DIRECTIONS
Please copy out the records that follow, word for word.

☆ ☆ ☆ ☆ ☆ ☆ ☆

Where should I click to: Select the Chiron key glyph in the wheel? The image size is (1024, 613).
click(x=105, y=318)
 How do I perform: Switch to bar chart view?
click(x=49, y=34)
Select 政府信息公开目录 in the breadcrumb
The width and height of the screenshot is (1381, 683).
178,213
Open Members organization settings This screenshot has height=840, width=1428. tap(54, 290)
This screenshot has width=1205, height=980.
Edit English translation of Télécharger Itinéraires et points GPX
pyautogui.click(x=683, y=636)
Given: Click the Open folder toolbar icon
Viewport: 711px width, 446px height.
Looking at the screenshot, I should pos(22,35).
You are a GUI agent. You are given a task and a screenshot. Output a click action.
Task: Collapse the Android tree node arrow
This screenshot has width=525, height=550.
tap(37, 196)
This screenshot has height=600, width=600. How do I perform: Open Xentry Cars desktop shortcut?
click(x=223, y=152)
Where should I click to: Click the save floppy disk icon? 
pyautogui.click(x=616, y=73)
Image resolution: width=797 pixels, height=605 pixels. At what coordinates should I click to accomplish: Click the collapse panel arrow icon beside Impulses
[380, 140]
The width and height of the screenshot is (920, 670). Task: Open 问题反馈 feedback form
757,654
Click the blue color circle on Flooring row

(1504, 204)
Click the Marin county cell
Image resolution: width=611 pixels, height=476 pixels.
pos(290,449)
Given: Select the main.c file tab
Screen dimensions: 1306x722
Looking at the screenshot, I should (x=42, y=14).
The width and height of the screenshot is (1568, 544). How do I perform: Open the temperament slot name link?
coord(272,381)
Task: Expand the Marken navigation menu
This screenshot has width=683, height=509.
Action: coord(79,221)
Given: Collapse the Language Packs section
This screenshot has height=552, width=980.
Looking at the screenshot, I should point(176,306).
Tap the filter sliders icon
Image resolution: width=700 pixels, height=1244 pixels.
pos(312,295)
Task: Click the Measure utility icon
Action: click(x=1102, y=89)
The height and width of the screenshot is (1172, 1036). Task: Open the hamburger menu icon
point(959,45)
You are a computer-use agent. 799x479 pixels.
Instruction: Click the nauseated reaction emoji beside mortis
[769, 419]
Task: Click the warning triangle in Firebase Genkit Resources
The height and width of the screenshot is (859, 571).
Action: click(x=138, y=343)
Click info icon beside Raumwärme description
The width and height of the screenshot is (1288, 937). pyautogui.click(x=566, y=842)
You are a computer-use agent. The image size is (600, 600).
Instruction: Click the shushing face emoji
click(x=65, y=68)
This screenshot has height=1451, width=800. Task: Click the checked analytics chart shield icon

☆ ☆ ☆ ☆ ☆ ☆ ☆

SOLVED EXERCISE
Where should I click to: Select the Chiron key glyph in the wheel? The image size is (1024, 613).
click(x=105, y=318)
 How do I perform: Switch to bar chart view?
click(x=49, y=34)
Select 政府信息公开目录 in the breadcrumb
The width and height of the screenshot is (1381, 683).
178,213
Open Members organization settings This screenshot has height=840, width=1428. tap(54, 290)
This screenshot has width=1205, height=980.
Edit English translation of Télécharger Itinéraires et points GPX
pyautogui.click(x=683, y=636)
Given: Click the Open folder toolbar icon
Viewport: 711px width, 446px height.
Looking at the screenshot, I should pos(22,35).
You are a GUI agent. You are given a task and a screenshot. Output a click action.
Task: Collapse the Android tree node arrow
This screenshot has width=525, height=550.
tap(37, 196)
This screenshot has height=600, width=600. How do I perform: Open Xentry Cars desktop shortcut?
click(x=223, y=152)
Where should I click to: Click the save floppy disk icon? 
pyautogui.click(x=616, y=73)
Image resolution: width=797 pixels, height=605 pixels. At what coordinates should I click to accomplish: Click the collapse panel arrow icon beside Impulses
[380, 140]
The width and height of the screenshot is (920, 670). Task: Open 问题反馈 feedback form
757,654
Click the blue color circle on Flooring row

(1504, 204)
Click the Marin county cell
Image resolution: width=611 pixels, height=476 pixels.
pos(290,449)
Given: Select the main.c file tab
Screen dimensions: 1306x722
Looking at the screenshot, I should (x=42, y=14).
The width and height of the screenshot is (1568, 544). How do I perform: Open the temperament slot name link?
coord(272,381)
Task: Expand the Marken navigation menu
This screenshot has width=683, height=509.
Action: coord(79,221)
Given: Collapse the Language Packs section
This screenshot has height=552, width=980.
Looking at the screenshot, I should point(176,306).
Tap the filter sliders icon
Image resolution: width=700 pixels, height=1244 pixels.
pos(312,295)
Task: Click the Measure utility icon
Action: click(x=1102, y=89)
The height and width of the screenshot is (1172, 1036). Task: Open the hamburger menu icon
point(959,45)
You are a computer-use agent. 799x479 pixels.
Instruction: Click the nauseated reaction emoji beside mortis
[769, 419]
Task: Click the warning triangle in Firebase Genkit Resources
The height and width of the screenshot is (859, 571).
Action: click(x=138, y=343)
Click info icon beside Raumwärme description
The width and height of the screenshot is (1288, 937). pyautogui.click(x=566, y=842)
You are a computer-use agent. The image size is (600, 600).
Instruction: Click the shushing face emoji
click(x=65, y=68)
This screenshot has height=1451, width=800. Task: Click the checked analytics chart shield icon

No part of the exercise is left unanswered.